Il ne faut pas raisonner d’une manière simpliste sur ce sujet. Les machines modernes, correctement utilisées et sur une vigne bien préparée, peuvent donner d’excellents résultats surtout quand elles sont associées à des tables de tri sophistiquées qui permettent d’éliminer, à l’arrivée dans le chai, les parties vertes et les raisins dont l’état sanitaire et/ou de maturité laissent à désirer.
Si les raisons principales du succès de la machine sont la pénurie et le coût de la main-d’œuvre saisonnière fiable, elle a aussi des avantages pratiques. En cas de menace de pluie, la machine travaillera bien plus vite que l’homme et si nécessaire 24 heures sur 24 (en relayant les conducteurs bien sûr). Avec à la clé, une récolte sauvée.
Certaines appellations interdisent l’emploi de la machine à vendanger, pour des raisons techniques. C’est le cas en Champagne et en Beaujolais, où les technique de pressurage (Champagne) et de vinification (Beaujolais) nécessitent l’arrivée au chai de grappes entières de raisins, et non pas des baies détachées de la grappe. Or, la machine ne sait pas encore couper des grappes entières proprement.

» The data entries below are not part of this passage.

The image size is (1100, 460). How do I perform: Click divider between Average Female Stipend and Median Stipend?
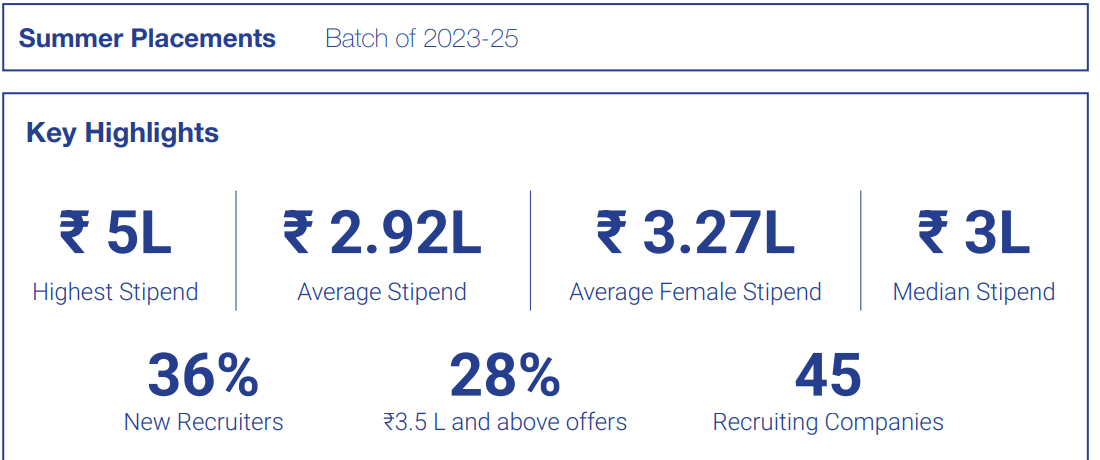[860, 250]
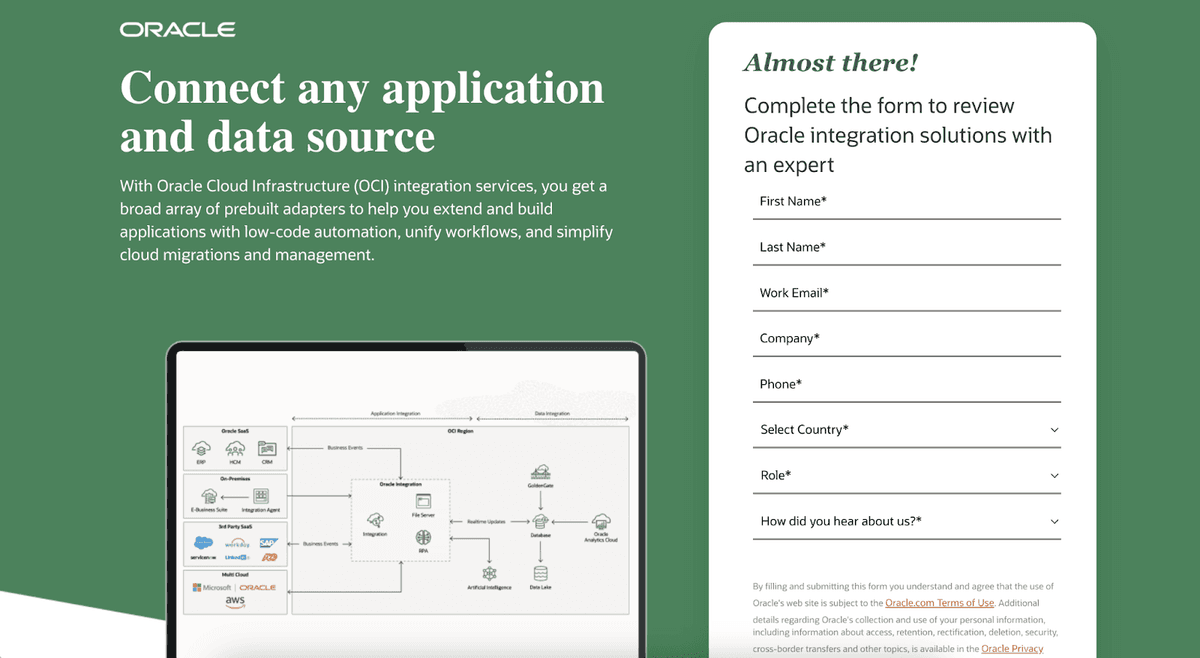Click the Data Lake cylinder icon
The image size is (1200, 658).
(540, 573)
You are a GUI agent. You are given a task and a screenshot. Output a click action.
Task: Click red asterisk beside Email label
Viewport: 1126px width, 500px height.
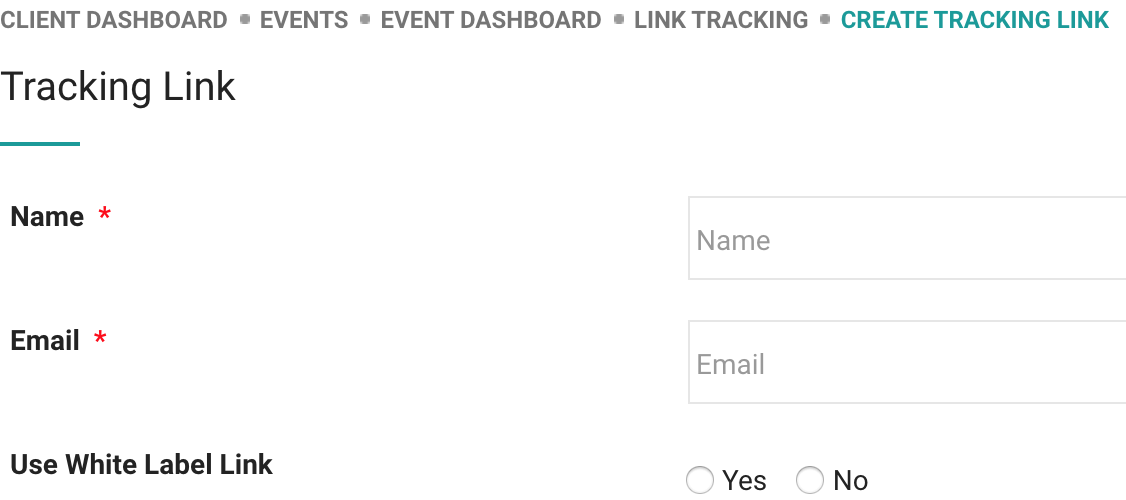[100, 339]
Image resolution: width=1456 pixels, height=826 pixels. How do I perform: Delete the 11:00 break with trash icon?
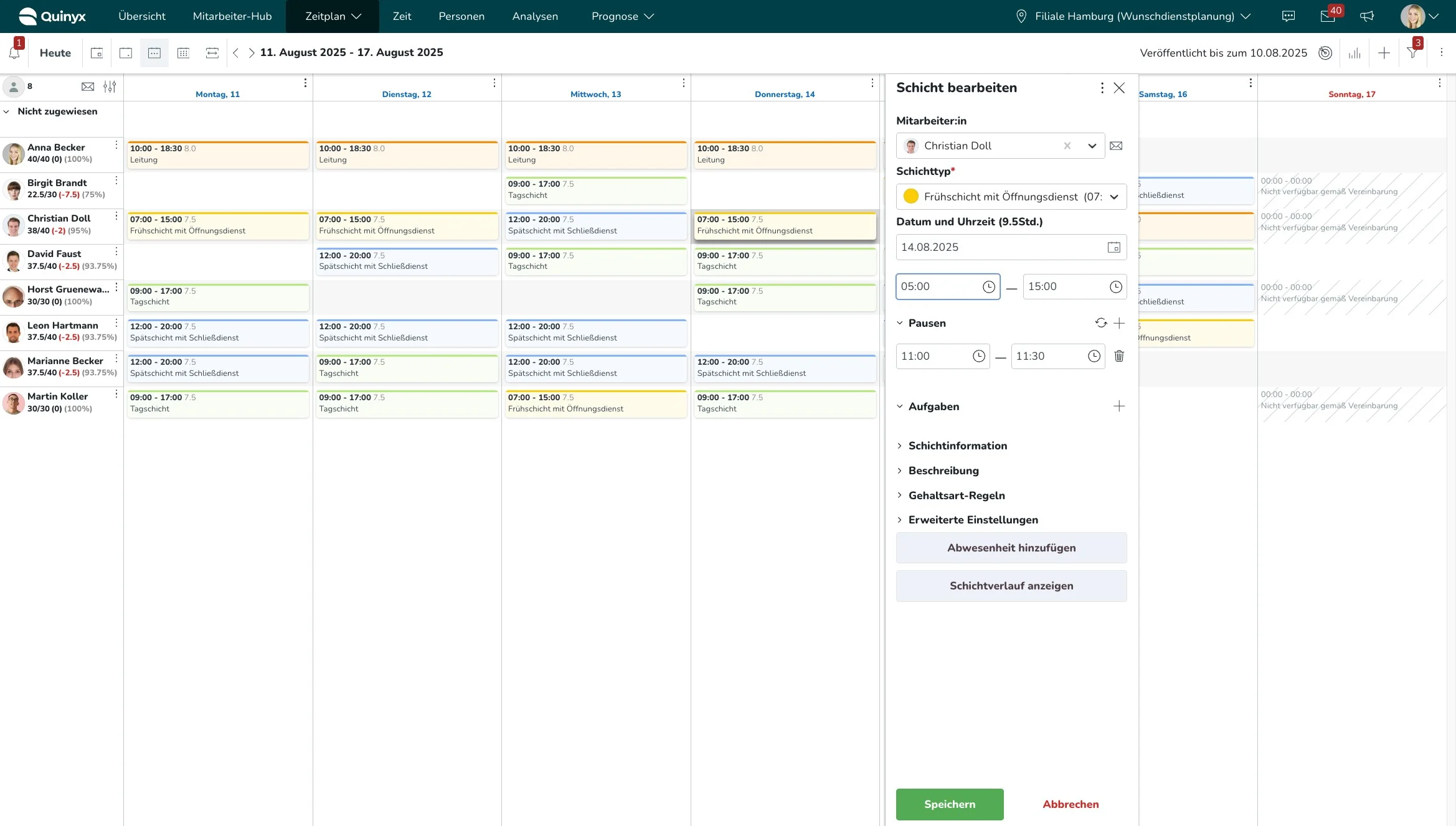(x=1119, y=356)
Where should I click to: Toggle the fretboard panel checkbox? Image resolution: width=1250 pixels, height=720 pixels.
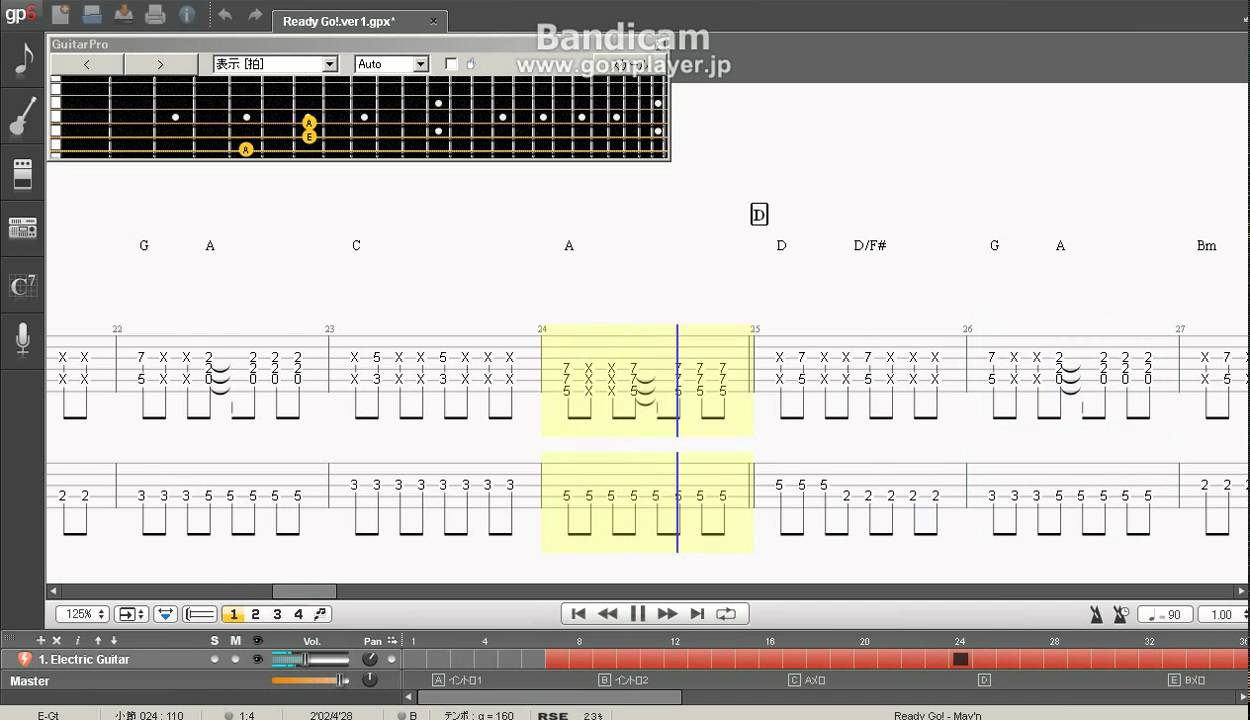pyautogui.click(x=451, y=64)
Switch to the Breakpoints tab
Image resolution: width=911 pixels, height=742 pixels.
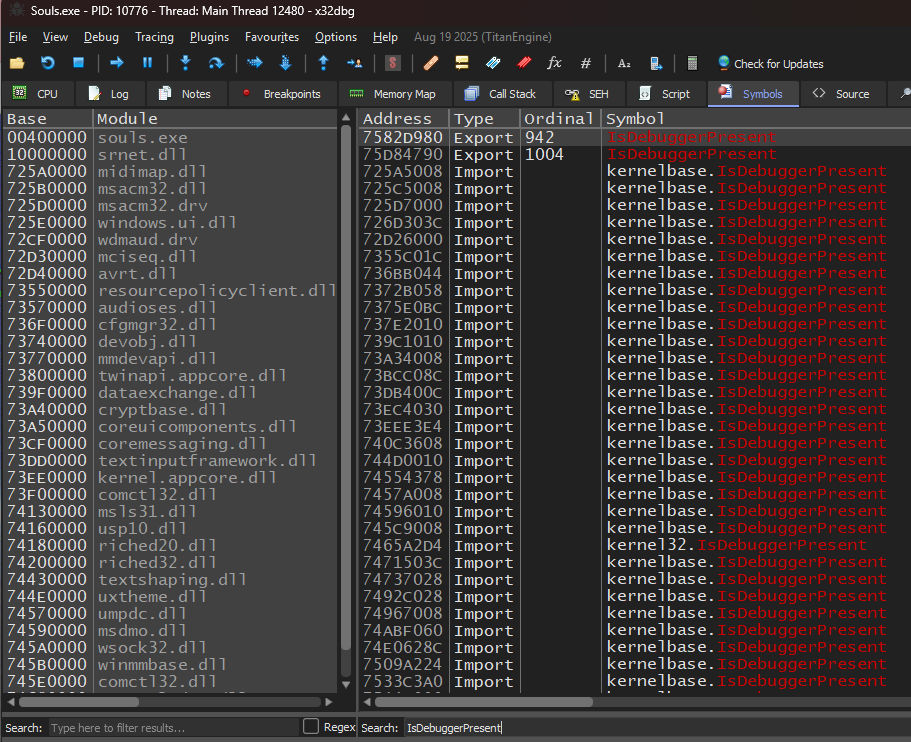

Certaines situations topographiques ou d’organisation du vignoble (terrain accidenté ou vigne plantée en terrasses, sol boueux et en pente) empêchent aussi le recours à la machine.
Enfin, pour des raisons de choix techniques on peut choisir de vendanger à la main plutôt qu’à la machine, même lorsque ce n’est pas une obligation dans les décrets d’appellation. C’est très souvent le cas pour des vins blancs quand on veut amener des grappes entières au pressoir. Signalons aussi que la plupart des vins les plus chers sont issus de vendanges manuelles, autant pour des choix techniques que pour des questions d’image.
Un des apports de la machine a été la vendange nocturne. Cette technique, initialement introduite en Australie pour contrer les méfaits d’une température trop élevée sur des raisins blancs, a été introduite dans le sud de la France par des consultants australiens. En « rentrant » les raisins avant l’arrivée des fortes chaleurs on préserve les arômes et on limite les problèmes d’oxydation.
On peut aussi vendanger la nuit et à la main, mais c’est une sacrée organisation. Certains producteurs en ont fait une belle opération de communication : c’est le cas de l’excellent producteur sicilien Donnafugate (de la famille Rallo) qui opère ainsi depuis 1998 pour certains de ses vins blancs, et souvent en faisant la première vendange de l’année dans l’hémisphère nord.
Enfin, n’oublions pas les vendanges tardives, parfois par passages successifs dans les vignes pour récolter uniquement des raisins « pourris », attaqués par le champignon botrytis cinerea, et particulièrement concentrés en sucre, comme en acidité et autres substances. Ce type de vendange, nécessairement manuelle et coûteuse en main d’œuvre, a lieu en France – en Alsace, dans la Loire et le Sud-Ouest (avec ou sans botrytis) – et dans bien d’autres pays, dont l’Allemagne, l’Autriche, la Hongrie, la Suisse, l’Italie et les pays du Nouveau Monde.